18. CREO EN LA IGLESIA, QUE ES UNA, SANTA, CATÓLICA Y APOSTÓLICA. (La Iglesia fue fundada por Jesucristo: el Dios-Hombre. Cristo instituyó la Iglesia para continuar en todos los tiempos su obra salvadora. Cristo dio a su Iglesia una constitución jerárquica. Cristo constituyó al Apóstol San Pedro como primero entre los apóstoles y como cabeza visible de toda la Iglesia, confiriéndole inmediata y personalmente el primado de jurisdicción (Primado de Pedro). Los poderes jerárquicos concedidos a los apóstoles se transmitieron a los obispos (sucesión apostólica). Por institución de Cristo, San Pedro tendrá en todos los tiempos sucesores de su primado de jurisdicción sobre toda la Iglesia. Los sucesores de San Pedro en el primado son los obispos de Roma).

19. CONFIESO QUE HAY UN SOLO BAUTISMO PARA EL PERDÓN DE LOS PECADOS. (El bautismo es un verdadero sacramento instituido por Cristo. El Bautismo confiere la gracia de justificación, es la puerta a la vida de la gracia. El Bautismo produce la remisión de todas las penas debidas por el pecado,tanto las eternas como las temporales. Es necesario recibir el Bautismo para la Salvación, aunque para las personas de otras religiones hay otras vías extraordinarias de salvación. “Me ha sido dado todo poder en el cielo y en la tierra. Id y haced discípulos a todas las personas, bautizándolas en el nombre del Padre, del Hijo y del Espíritu Santo” (Mateo 28,19)).

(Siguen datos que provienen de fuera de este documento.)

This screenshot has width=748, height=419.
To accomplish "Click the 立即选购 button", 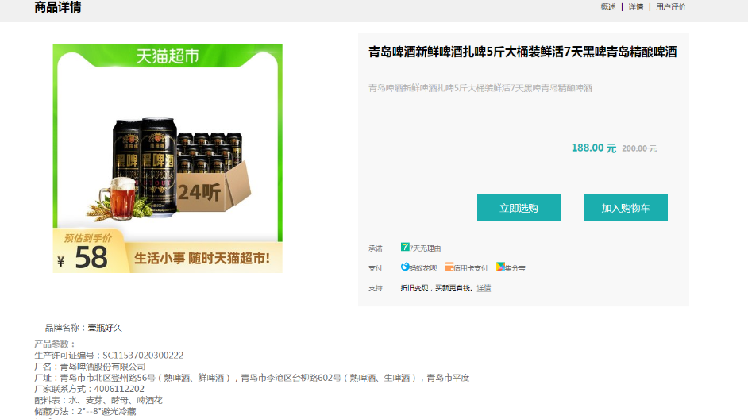I will coord(519,208).
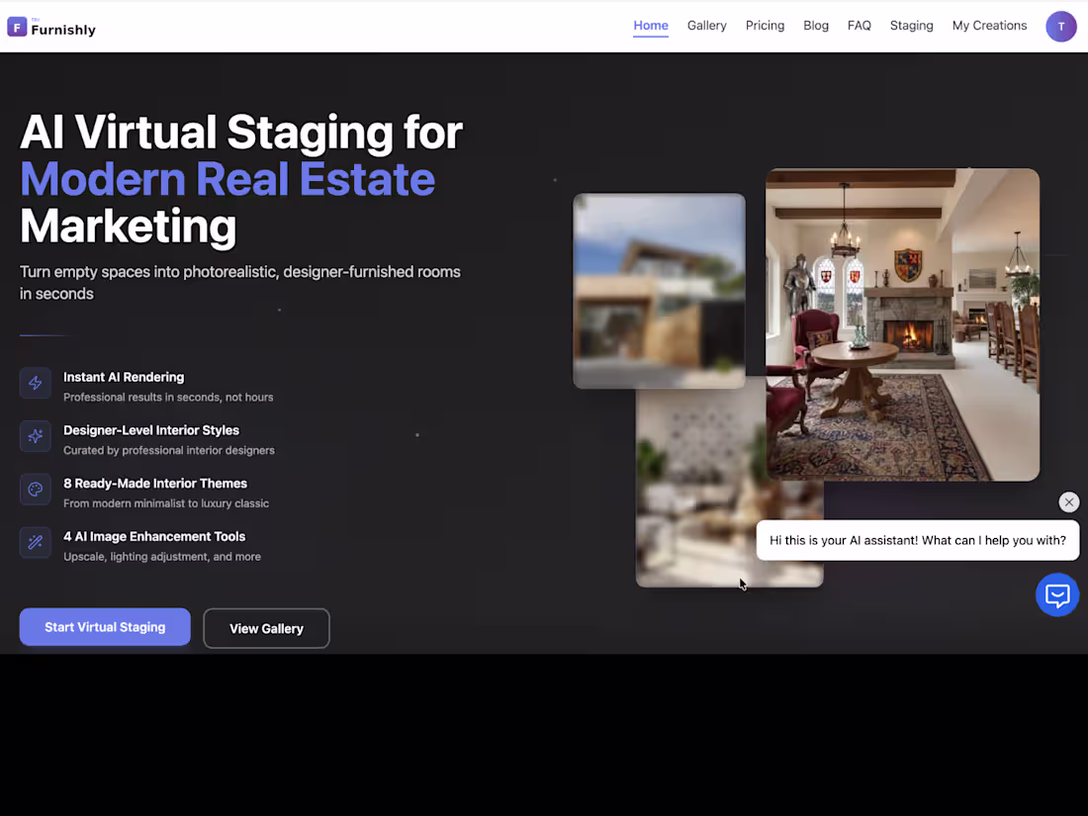
Task: Click the blurred modern house exterior image
Action: tap(659, 290)
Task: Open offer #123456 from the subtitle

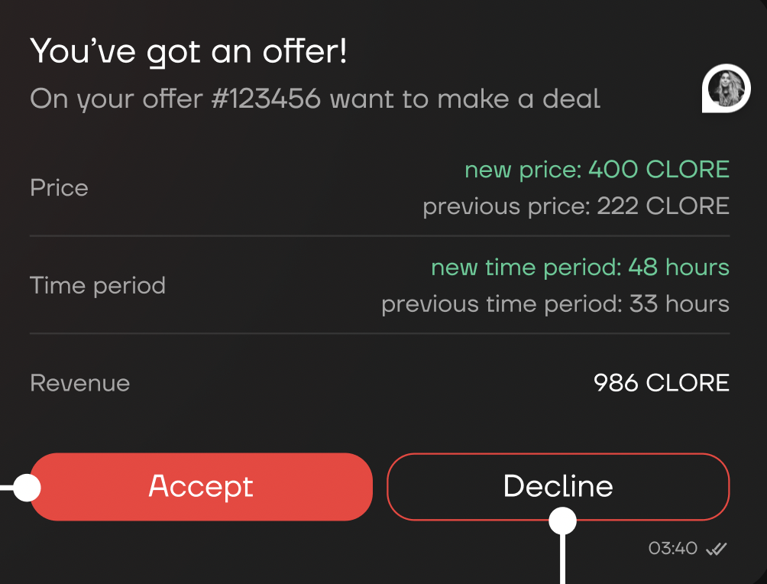Action: click(x=266, y=99)
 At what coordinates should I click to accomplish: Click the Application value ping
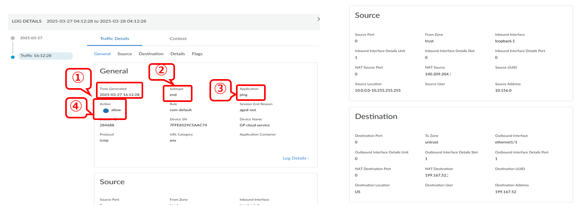click(x=243, y=95)
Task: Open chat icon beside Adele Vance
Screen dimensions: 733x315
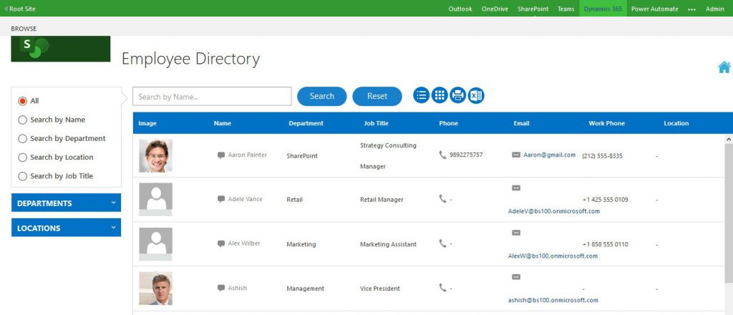Action: click(221, 199)
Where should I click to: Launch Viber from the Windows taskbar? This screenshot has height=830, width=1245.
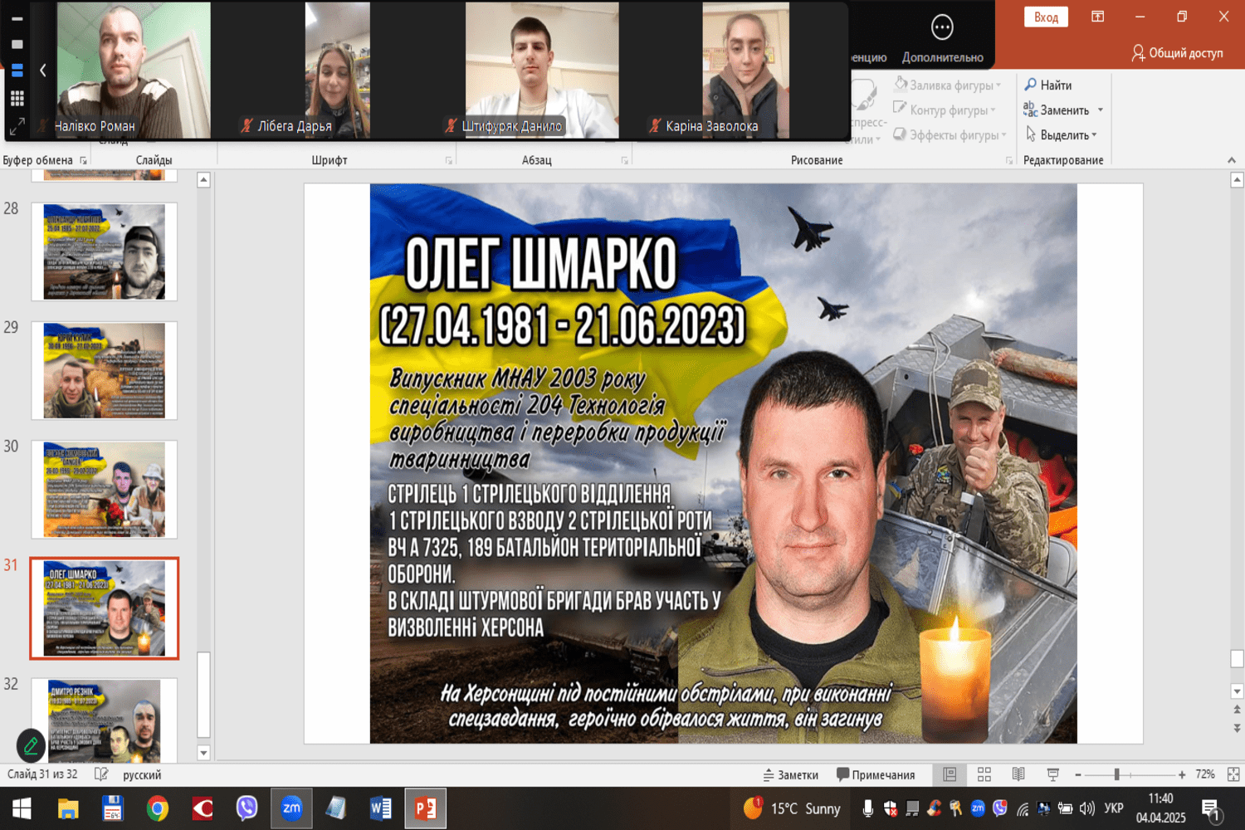click(x=247, y=808)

20. ESPERO LA RESURRECCIÓN DE LOS MUERTOS. (El hombre está formado por cuerpo material y alma espiritual. La fe en la resurrección descansa en la fe en Dios que no es un Dios de muertos sino de vivos (Mc 12,27). Jesús nos ayuda a sustentar la fe en la resurrección en la fe en su propia persona: “Yo soy la resurrección y la vida” (Jn. 12,27)).

21. LA VIDA DEL MUNDO FUTURO. (La certeza de que cuando llegue el momento de la resurrección final, podamos vivir la eternidad en la presencia de Dios y de todos los santos. El cielo es el lugar de la eterna felicidad donde Dios recompensa a los justos: “Venid benditos de mi padre, a poseer el reino que os tengo preparado desde el principio del mundo (Mt. 25, 34).